What to work on:
Starting at the line that contains "Click the Download", repeat each line exactly through the last line of the listing, and repeat nothing else.

Top of Records supplied

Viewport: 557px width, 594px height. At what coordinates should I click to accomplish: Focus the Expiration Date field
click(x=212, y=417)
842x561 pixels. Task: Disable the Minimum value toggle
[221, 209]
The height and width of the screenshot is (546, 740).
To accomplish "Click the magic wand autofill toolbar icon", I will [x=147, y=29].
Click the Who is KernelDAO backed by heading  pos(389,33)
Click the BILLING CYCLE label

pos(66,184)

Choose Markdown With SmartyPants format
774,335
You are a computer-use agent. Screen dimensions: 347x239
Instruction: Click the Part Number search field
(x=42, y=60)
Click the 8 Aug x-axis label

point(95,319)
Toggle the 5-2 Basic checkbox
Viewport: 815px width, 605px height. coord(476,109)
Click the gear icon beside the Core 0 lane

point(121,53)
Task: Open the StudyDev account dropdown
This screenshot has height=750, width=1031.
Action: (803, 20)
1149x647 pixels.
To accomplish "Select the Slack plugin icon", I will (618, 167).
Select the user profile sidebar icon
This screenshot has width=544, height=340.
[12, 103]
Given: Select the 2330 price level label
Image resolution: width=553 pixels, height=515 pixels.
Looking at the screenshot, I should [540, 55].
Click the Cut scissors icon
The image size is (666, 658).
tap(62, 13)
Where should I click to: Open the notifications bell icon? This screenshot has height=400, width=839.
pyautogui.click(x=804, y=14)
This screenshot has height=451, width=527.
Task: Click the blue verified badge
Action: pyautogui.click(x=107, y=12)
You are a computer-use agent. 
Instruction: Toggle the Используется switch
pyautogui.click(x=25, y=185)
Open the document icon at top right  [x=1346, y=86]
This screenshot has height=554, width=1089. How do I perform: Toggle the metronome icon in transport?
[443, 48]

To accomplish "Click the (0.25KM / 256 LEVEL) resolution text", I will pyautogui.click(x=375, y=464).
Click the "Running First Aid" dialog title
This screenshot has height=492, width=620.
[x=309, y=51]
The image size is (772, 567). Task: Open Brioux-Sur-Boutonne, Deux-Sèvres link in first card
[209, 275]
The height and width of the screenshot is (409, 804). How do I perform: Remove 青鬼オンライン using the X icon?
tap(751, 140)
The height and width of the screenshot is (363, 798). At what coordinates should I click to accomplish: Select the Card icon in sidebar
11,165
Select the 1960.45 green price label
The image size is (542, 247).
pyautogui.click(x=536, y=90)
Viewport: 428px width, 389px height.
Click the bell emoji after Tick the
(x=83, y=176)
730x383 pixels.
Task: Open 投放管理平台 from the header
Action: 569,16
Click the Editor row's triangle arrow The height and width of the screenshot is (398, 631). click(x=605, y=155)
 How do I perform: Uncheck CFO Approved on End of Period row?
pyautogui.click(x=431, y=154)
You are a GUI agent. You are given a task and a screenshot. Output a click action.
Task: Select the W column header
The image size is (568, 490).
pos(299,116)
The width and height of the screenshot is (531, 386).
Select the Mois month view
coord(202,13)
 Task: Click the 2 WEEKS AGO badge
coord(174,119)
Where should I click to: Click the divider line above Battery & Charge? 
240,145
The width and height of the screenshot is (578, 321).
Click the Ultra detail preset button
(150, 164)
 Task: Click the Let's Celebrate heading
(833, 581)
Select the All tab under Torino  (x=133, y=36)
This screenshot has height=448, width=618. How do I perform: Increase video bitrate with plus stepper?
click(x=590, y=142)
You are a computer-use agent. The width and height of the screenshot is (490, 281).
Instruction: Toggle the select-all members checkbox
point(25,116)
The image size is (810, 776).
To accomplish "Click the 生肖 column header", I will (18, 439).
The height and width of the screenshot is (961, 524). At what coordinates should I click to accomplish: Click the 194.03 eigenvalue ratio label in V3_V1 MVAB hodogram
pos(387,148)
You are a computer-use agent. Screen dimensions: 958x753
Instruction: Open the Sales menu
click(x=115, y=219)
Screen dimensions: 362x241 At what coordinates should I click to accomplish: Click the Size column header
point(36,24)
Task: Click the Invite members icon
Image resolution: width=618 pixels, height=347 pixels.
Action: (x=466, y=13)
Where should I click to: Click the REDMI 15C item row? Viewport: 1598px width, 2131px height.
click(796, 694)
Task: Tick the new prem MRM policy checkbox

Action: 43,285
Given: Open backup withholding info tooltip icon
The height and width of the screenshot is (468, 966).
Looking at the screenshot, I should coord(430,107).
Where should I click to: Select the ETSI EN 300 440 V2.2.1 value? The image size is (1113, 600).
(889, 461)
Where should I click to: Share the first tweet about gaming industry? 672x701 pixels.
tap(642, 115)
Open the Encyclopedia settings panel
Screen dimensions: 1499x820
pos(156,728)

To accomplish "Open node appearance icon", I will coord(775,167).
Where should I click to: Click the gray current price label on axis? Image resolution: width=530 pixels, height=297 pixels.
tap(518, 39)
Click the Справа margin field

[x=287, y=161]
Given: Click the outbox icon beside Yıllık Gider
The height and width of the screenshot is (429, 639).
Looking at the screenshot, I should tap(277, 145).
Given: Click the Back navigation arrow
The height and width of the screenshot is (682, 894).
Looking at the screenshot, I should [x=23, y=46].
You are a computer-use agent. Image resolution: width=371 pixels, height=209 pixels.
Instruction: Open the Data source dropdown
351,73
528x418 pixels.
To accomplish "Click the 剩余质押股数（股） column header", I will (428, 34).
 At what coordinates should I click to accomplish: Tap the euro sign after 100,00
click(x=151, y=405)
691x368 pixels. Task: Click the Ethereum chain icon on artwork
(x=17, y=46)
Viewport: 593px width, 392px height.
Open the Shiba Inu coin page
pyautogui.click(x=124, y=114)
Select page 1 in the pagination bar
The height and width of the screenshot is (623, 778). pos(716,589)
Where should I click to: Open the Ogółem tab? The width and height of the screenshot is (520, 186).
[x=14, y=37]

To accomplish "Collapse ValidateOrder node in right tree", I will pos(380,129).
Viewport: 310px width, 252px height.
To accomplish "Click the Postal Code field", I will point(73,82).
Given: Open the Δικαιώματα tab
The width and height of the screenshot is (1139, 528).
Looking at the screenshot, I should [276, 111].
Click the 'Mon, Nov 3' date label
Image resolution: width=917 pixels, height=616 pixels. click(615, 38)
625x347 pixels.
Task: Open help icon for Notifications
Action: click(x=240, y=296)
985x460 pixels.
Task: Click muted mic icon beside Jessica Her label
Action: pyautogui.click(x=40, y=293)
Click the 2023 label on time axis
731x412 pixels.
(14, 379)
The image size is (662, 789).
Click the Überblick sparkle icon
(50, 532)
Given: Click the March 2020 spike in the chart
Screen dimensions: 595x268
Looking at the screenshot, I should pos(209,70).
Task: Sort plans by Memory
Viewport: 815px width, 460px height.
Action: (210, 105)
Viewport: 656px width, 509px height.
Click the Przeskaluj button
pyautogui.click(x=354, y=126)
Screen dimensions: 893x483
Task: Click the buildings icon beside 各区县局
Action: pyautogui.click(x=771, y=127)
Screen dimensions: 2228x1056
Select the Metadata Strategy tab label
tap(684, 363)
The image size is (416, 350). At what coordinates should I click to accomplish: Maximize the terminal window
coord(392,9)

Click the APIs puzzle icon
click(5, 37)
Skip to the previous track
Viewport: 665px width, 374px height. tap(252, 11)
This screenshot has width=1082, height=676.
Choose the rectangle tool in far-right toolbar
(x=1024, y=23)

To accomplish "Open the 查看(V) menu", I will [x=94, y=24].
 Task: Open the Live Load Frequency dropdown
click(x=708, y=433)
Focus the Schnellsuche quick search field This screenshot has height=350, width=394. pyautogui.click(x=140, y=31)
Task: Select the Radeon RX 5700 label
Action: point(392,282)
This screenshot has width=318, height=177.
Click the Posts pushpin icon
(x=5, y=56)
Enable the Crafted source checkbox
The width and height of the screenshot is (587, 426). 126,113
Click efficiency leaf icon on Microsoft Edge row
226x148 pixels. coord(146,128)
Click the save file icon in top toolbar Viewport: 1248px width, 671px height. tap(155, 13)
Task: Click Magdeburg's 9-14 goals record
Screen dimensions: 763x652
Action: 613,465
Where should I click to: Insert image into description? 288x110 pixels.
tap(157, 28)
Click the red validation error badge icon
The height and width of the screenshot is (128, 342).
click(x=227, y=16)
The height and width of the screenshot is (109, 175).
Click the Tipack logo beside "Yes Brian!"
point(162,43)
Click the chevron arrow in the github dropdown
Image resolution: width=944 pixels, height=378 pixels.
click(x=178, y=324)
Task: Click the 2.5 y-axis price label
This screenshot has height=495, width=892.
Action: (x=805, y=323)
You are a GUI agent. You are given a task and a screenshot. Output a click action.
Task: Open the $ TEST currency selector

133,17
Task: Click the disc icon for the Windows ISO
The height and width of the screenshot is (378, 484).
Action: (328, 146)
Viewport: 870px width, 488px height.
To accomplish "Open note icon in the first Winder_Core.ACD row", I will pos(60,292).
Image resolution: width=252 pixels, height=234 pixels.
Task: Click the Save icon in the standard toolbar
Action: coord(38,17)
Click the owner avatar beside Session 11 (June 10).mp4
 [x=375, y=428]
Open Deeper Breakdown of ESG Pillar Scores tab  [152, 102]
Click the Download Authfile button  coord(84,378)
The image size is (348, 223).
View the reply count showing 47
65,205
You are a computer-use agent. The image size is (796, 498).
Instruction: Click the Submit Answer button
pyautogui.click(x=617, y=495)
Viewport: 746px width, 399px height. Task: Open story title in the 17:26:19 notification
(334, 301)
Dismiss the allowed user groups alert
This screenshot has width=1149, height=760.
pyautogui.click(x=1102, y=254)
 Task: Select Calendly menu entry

Bottom of Records supplied

Result below:
Click the Download Authfile button  coord(84,378)
The image size is (348, 223).
View the reply count showing 47
65,205
You are a computer-use agent. The image size is (796, 498).
Instruction: Click the Submit Answer button
pyautogui.click(x=617, y=495)
Viewport: 746px width, 399px height. Task: Open story title in the 17:26:19 notification
(334, 301)
Dismiss the allowed user groups alert
This screenshot has width=1149, height=760.
pyautogui.click(x=1102, y=254)
 Task: Select Calendly menu entry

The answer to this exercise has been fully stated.